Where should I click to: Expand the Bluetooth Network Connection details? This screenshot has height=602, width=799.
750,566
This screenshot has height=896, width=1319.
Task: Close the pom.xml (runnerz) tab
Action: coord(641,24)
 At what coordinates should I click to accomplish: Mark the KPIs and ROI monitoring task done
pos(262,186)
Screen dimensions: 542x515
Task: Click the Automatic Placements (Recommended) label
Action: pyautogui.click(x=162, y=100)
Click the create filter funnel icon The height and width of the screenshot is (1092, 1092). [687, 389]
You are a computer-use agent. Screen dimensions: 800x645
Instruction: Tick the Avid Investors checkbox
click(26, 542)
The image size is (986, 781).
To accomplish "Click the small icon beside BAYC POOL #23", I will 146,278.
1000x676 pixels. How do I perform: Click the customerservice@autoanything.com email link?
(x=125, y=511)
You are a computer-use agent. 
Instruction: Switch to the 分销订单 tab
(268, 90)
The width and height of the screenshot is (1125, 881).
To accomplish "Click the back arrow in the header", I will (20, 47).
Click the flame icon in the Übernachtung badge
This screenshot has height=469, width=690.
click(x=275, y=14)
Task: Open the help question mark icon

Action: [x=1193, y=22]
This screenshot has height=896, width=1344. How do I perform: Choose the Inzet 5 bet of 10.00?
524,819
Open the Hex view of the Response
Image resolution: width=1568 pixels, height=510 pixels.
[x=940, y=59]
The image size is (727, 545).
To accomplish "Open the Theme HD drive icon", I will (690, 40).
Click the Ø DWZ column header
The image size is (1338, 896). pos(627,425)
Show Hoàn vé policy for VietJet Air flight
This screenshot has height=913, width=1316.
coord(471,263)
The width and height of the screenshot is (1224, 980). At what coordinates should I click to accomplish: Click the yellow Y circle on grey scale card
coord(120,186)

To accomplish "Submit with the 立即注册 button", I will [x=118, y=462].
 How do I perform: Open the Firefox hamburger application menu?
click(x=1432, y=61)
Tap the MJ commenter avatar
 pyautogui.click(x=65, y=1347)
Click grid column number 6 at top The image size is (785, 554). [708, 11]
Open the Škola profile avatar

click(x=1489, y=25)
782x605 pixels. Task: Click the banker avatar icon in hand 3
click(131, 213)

● ● ● ●

**WHAT THE TASK REQUIRES**
Reproduce the items above line for line, without any changes.

**SOLVED PROBLEM**
Where should I click to: Expand the Bluetooth Network Connection details? This screenshot has height=602, width=799.
750,566
This screenshot has height=896, width=1319.
Task: Close the pom.xml (runnerz) tab
Action: coord(641,24)
 At what coordinates should I click to accomplish: Mark the KPIs and ROI monitoring task done
pos(262,186)
Screen dimensions: 542x515
Task: Click the Automatic Placements (Recommended) label
Action: pyautogui.click(x=162, y=100)
Click the create filter funnel icon The height and width of the screenshot is (1092, 1092). [687, 389]
You are a computer-use agent. Screen dimensions: 800x645
Instruction: Tick the Avid Investors checkbox
click(26, 542)
The image size is (986, 781).
To accomplish "Click the small icon beside BAYC POOL #23", I will 146,278.
1000x676 pixels. How do I perform: Click the customerservice@autoanything.com email link?
(x=125, y=511)
You are a computer-use agent. 
Instruction: Switch to the 分销订单 tab
(268, 90)
The width and height of the screenshot is (1125, 881).
To accomplish "Click the back arrow in the header", I will (20, 47).
Click the flame icon in the Übernachtung badge
This screenshot has height=469, width=690.
click(x=275, y=14)
Task: Open the help question mark icon

Action: [x=1193, y=22]
This screenshot has height=896, width=1344. How do I perform: Choose the Inzet 5 bet of 10.00?
524,819
Open the Hex view of the Response
Image resolution: width=1568 pixels, height=510 pixels.
[x=940, y=59]
The image size is (727, 545).
To accomplish "Open the Theme HD drive icon", I will (690, 40).
Click the Ø DWZ column header
The image size is (1338, 896). pos(627,425)
Show Hoàn vé policy for VietJet Air flight
This screenshot has height=913, width=1316.
coord(471,263)
The width and height of the screenshot is (1224, 980). At what coordinates should I click to accomplish: Click the yellow Y circle on grey scale card
coord(120,186)

To accomplish "Submit with the 立即注册 button", I will [x=118, y=462].
 How do I perform: Open the Firefox hamburger application menu?
click(x=1432, y=61)
Tap the MJ commenter avatar
 pyautogui.click(x=65, y=1347)
Click grid column number 6 at top The image size is (785, 554). [708, 11]
Open the Škola profile avatar

click(x=1489, y=25)
782x605 pixels. Task: Click the banker avatar icon in hand 3
click(131, 213)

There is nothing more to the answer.